The negative relationship between δ13CPOM and salinity or nitrate concentration has been previously reported in the Kuroshio and western North Pacific boundary currents (Kodama et al., 2021). The negative relationship between δ13CPOM and salinity in the Kuroshio area was considered to be a mixture of POM formed in the estuary (Kodama et al., 2021), where phytoplankton bloom occurs and then high-δ13CPOM POM is formed (Savoye et al., 2003; Ogawa and Ogura, 1997). Although our samples were occasionally obtained near the Japanese coast, the less saline water of this sea is mostly due to the influence of the ECS (Kosugi et al., 2021). In the ECS, δ13CPOM is negatively associated with salinity (Ho et al., 2021), and high δ13CPOM (> −20 ‰) is detected in the Changjiang diluted waters due to the sediment resuspension in the Changjiang Estuary (Gao et al., 2014), while the relationship between salinity and δ13CPOM was unknown in Gao et al. (2014) because they did not report the hydrographic characteristics in the high-δ13CPOM area. These facts indicated that the negative relationship between δ13CPOM and salinity pointed to the importance and impact of the processes at the Changjiang Estuary in the SOJ. The direct influence of terrestrial organic matter from China may be ignored: the δ13CPOM in the Changjiang is < −25 ‰ (Gao et al., 2014), while the contribution of terrestrial organic matter is <10 % 500 km away from the Changjiang Estuary (Wu et al., 2003). The effects of Japanese local rivers cannot be ignored, where river-originating δ13CPOM is ∼ −24 ‰ and lower than the ocean-originating δ13CPOM (Antonio et al., 2012), and thus, the direct influence of terrestrial organic matter is deemed to be restricted in the SOJ based on the relationship between salinity and δ13CPOM. These results suggest that POM with high δ13CPOM from the less saline waters of the ECS is transported into the SOJ and influences the spatiotemporal variation in δ13CPOM in the SOJ, particularly during the summer, when the Changjiang-origin freshwater inputs to the SOJ via the Tsushima Strait are the highest among the seasons (Morimoto et al., 2009). We could not come up with a plausible explanation for the negative relationship between latitude and nitrate concentration.

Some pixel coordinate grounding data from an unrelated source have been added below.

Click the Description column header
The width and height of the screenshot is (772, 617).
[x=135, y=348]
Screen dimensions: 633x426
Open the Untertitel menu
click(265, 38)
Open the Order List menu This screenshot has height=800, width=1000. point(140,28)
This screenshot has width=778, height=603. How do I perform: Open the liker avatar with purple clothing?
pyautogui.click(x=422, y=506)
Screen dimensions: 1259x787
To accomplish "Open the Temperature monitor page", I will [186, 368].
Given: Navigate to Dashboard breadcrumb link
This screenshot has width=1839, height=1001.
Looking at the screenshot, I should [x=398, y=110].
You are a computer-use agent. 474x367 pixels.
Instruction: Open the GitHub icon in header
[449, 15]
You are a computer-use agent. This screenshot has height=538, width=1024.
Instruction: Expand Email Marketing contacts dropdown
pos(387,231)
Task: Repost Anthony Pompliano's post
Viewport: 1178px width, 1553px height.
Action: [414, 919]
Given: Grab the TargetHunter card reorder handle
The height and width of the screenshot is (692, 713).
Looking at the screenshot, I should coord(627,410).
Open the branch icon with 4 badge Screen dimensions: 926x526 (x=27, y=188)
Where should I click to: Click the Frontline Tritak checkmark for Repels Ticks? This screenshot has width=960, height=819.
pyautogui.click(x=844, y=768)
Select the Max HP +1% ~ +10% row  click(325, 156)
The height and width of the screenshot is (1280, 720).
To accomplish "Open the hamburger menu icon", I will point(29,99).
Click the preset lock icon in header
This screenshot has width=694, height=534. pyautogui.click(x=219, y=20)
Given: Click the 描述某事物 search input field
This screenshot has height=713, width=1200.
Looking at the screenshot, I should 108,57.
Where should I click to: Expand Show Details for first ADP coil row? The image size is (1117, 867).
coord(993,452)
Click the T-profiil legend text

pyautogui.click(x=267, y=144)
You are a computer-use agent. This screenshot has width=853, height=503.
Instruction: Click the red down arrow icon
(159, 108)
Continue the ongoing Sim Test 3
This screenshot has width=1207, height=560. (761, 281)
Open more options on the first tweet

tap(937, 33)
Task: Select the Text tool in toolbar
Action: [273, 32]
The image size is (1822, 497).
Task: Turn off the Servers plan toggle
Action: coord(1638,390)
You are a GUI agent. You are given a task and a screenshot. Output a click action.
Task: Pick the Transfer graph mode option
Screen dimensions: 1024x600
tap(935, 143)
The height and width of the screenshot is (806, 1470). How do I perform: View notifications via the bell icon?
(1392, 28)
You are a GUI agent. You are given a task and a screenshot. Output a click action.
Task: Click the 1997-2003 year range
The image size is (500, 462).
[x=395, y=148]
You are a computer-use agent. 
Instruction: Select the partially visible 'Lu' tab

The environmental parameters properly explained δ13CPOM variability but not the difference among classes (III and IV) because it was significant in the GLM. Temperature, nitrate concentration, and C : N ratio were found to be significantly different across classes III and IV. The high δ13CPOM with a low nitrate concentration and high C : N ratio in the class IV samples may be attributed to active carbon assimilation under nitrate depletion conditions, while the chlorophyll a concentration was low in the class IV samples. In contrast to class IV samples, low-δ13CPOM samples in class III were mostly observed in nitrate-rich waters, indicating that primary production is not active due to light limitation induced by the deep mixing and sampling below the light-compensation depth; the previous study's iron limitation for primary production was rejected (Fujita et al., 2010). Liu et al. (2007) reported that low δ13CPOM is observed at the subsurface layer in the South China Sea due to low growth rate, which corresponds to our results. However, comparable environmental conditions of class III and IV samples were observed in the class I and II samples, and hence the fundamental reason why the δ13CPOM was low and high in classes III and IV, respectively, is as yet unclear. According to the T-S diagram, class IV POM was in the warm and saline waters in 2019. This may indicate that the isotope fraction in this water is different; for example, an increase in diatom abundance elevates δ13CPOM (Lowe et al., 2014), but the diatom contribution in the SOJ is low during the summer (Kodama et al., 2022b). The phytoplankton community structure was not assessed in this study and will need to be investigated more in the future.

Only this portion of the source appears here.